Reproduce the stretch of the forum thread below from "After configuring the" through "on this subject.", keeping every word and punctuation mark unchanged.

» Document:
* start *
You are viewing a plain text version of this content. The canonical link for it is here.
Posted to solr-user@lucene.apache.org by Bing Li <lb...@gmail.com> on 2011/01/18 19:30:37 UTC

Indexing and Searching Chinese with SolrNet

Dear all,

After reading some pages on the Web, I created the index with the following
schema.

......
                <fieldtype name="text" class="solr.TextField"
positionIncrementGap="100">
                        <analyzer type="index">
                                <tokenizer
class="solr.ChineseTokenizerFactory"/>
                        </analyzer>
                </fieldtype>
......

It must be correct, right? However, when sending a query though SolrNet, no
results are returned. Could you tell me what the reason is?

Thanks,
LB

Re: Indexing and Searching Chinese with SolrNet

Posted by Bing Li <lb...@gmail.com>.
Dear Jelsma,

After configuring the Tomcat URIEncoding, Chinese characters can be
processed correctly. I appreciate so much for your help!

Best,
LB

On Wed, Jan 19, 2011 at 3:02 AM, Markus Jelsma
<ma...@openindex.io>wrote:

> Hi,
>
> Yes but Tomcat might need to be configured to accept, see the wiki for more
> information on this subject.
* end *
» Information supplied:
* start *
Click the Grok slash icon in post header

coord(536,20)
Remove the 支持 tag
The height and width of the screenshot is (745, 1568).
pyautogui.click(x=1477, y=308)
* end *
* start *
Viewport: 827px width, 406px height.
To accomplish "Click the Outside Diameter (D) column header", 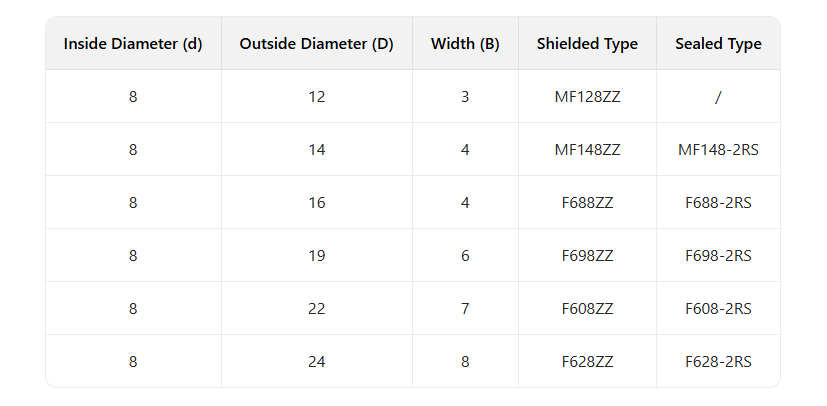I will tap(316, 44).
* end *
» Exercise result:
After configuring the Tomcat URIEncoding, Chinese characters can be
processed correctly. I appreciate so much for your help!

Best,
LB

On Wed, Jan 19, 2011 at 3:02 AM, Markus Jelsma
<ma...@openindex.io>wrote:

> Hi,
>
> Yes but Tomcat might need to be configured to accept, see the wiki for more
> information on this subject.